Cogdill Robert P, Anderson Carl A, Delgado Miriam, Chisholm Robert, Bolton Raymond, Herkert Thorsten, Afnan Ali M, Drennen James K
Duquesne University Center for Pharmaceutical Technology, Pittsburgh, PA 16066, USA.
AAPS PharmSciTech. 2005 Oct 6;6(2):E273-83. doi: 10.1208/pt060238.
This article is the second of a series of articles detailing the development of near-infrared (NIR) methods for solid dosage-form analysis. Experiments were conducted at the Duquesne University Center for Pharmaceutical Technology to demonstrate a method for developing and validating NIR models for the analysis of active pharmaceutical ingredient (API) content and hardness of a solid dosage form. Robustness and cross-validation testing were used to optimize the API content and hardness models. For the API content calibration, the optimal model was determined as multiplicative scatter correction with Savitsky-Golay first-derivative preprocessing followed by partial least-squares (PLS) regression including 4 latent variables. API content calibration achieved root mean squared error (RMSE) and root mean square error of cross validation (RMSECV) of 1.48 and 1.80 mg, respectively. PLS regression and baseline-fit calibration models were compared for the prediction of tablet hardness. Based on robustness testing, PLS regression was selected for the final hardness model, with RMSE and RMSECV of 8.1 and 8.8 N, respectively. Validation testing indicated that API content and hardness of production-scale tablets is predicted with root mean square error of prediction of 1.04 mg and 8.5 N, respectively. Explicit robustness testing for high-flux noise and wavelength uncertainty demonstrated the robustness of the API concentration calibration model with respect to normal instrument operating conditions.
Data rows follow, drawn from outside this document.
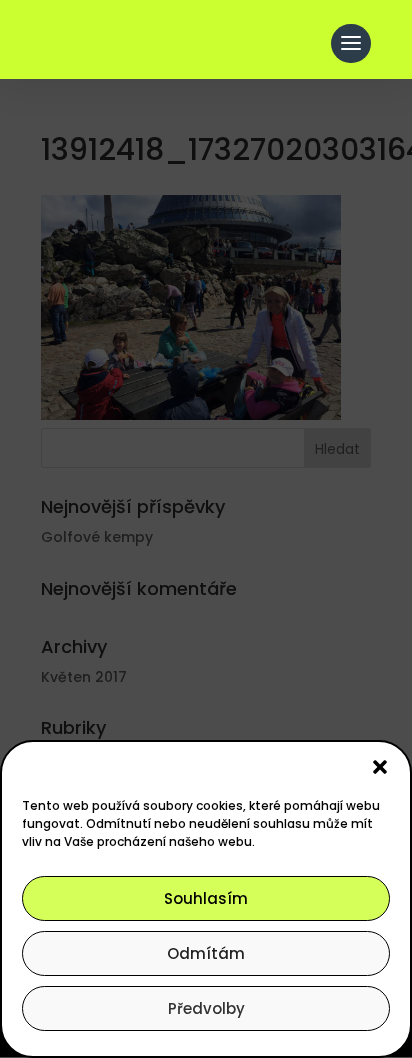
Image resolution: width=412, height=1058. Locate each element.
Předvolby (206, 1008)
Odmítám (206, 953)
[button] (380, 767)
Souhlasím (206, 898)
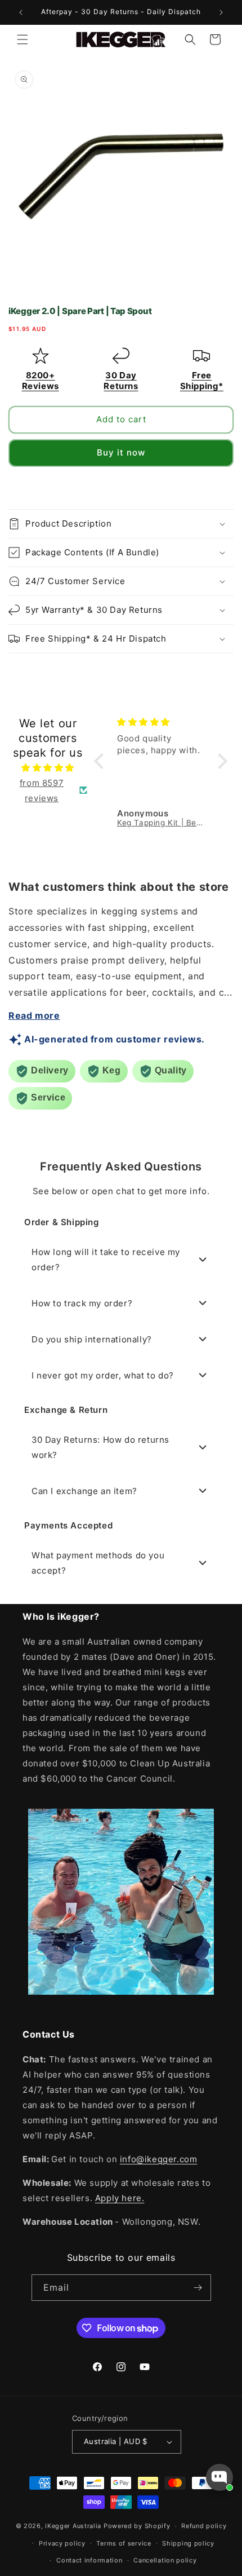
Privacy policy (62, 2543)
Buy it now (121, 452)
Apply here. (120, 2198)
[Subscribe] (198, 2287)
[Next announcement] (221, 12)
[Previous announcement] (20, 12)
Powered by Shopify (137, 2526)
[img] (47, 767)
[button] (22, 39)
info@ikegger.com (159, 2159)
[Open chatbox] (219, 2477)
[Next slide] (224, 485)
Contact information (89, 2560)
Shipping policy (188, 2543)
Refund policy (203, 2526)
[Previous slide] (18, 485)
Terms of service (123, 2543)
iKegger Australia (73, 2526)
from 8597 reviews (42, 790)
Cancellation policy (164, 2560)
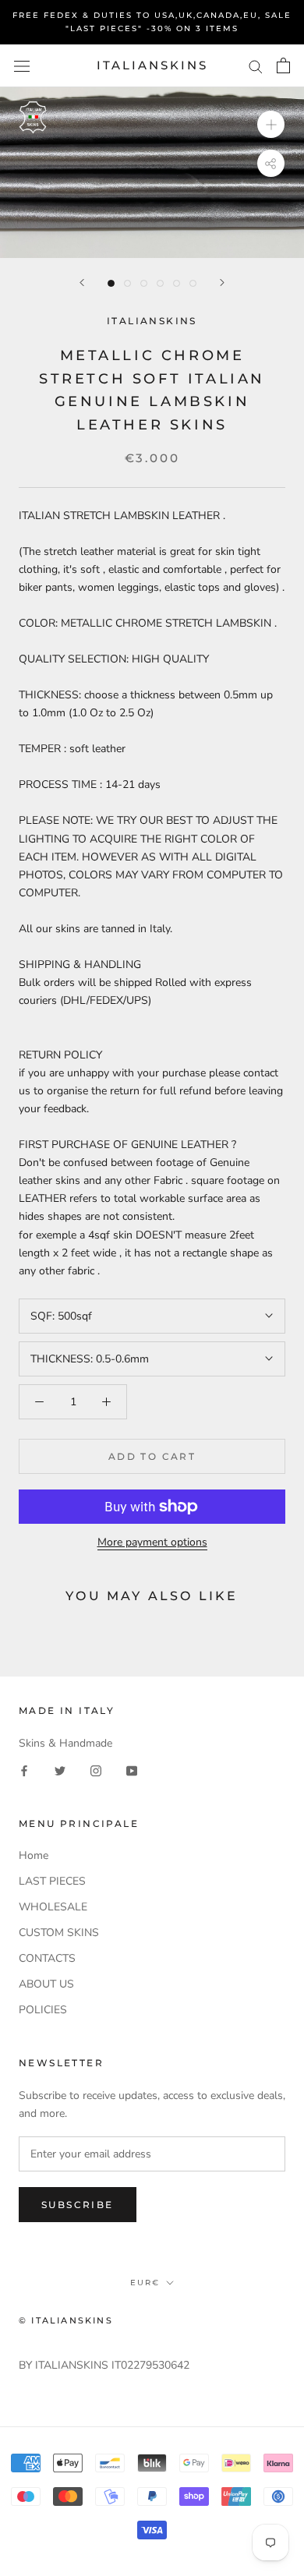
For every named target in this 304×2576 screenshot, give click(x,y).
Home (33, 1855)
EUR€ (145, 2282)
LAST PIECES (52, 1881)
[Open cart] (283, 65)
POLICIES (43, 2009)
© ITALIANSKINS (66, 2320)
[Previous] (82, 282)
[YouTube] (131, 1770)
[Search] (256, 65)
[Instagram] (95, 1770)
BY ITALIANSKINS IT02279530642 (104, 2365)
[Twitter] (60, 1770)
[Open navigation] (22, 66)
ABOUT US (46, 1984)
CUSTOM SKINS (59, 1932)
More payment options (152, 1542)
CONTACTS (47, 1958)
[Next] (222, 282)
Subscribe (77, 2204)
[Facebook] (24, 1770)
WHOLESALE (53, 1906)
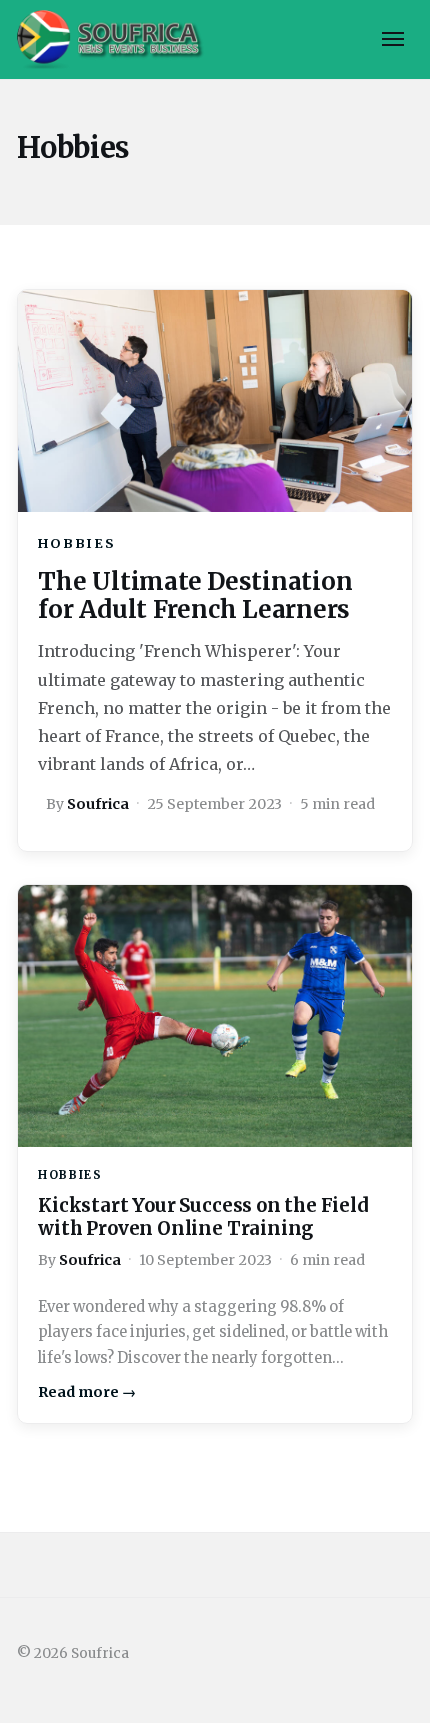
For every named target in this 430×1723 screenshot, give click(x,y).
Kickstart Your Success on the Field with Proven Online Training (203, 1217)
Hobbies (76, 543)
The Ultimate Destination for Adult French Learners (195, 595)
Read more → (87, 1392)
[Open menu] (393, 39)
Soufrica (98, 804)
本文是一系列详细介绍用于固体剂型分析的近红外(NIR)方法发展的文章中的第二篇。实验在杜肯大学制药技术中心进行,以证明一种开发和验证用于分析固体剂型中活性药物成分(API)含量和硬度的近红外模型的方法。采用稳健性和交叉验证测试来优化API含量和硬度模型。对于API含量校准,确定的最佳模型为采用Savitsky-Golay一阶导数预处理的多元散射校正,随后进行包含4个潜变量的偏最小二乘法(PLS)回归。API含量校准的均方根误差(RMSE)和交叉验证均方根误差(RMSECV)分别为1.48和1.80 mg。比较了PLS回归和基线拟合校准模型对片剂硬度的预测。基于稳健性测试,最终硬度模型选择PLS回归,RMSE和RMSECV分别为8.1和8.8 N。验证测试表明,生产规模片剂的API含量和硬度预测的预测均方根误差分别为1.04 mg和8.5 N。针对高通量噪声和波长不确定性的明确稳健性测试证明了API浓度校准模型在正常仪器操作条件下的稳健性。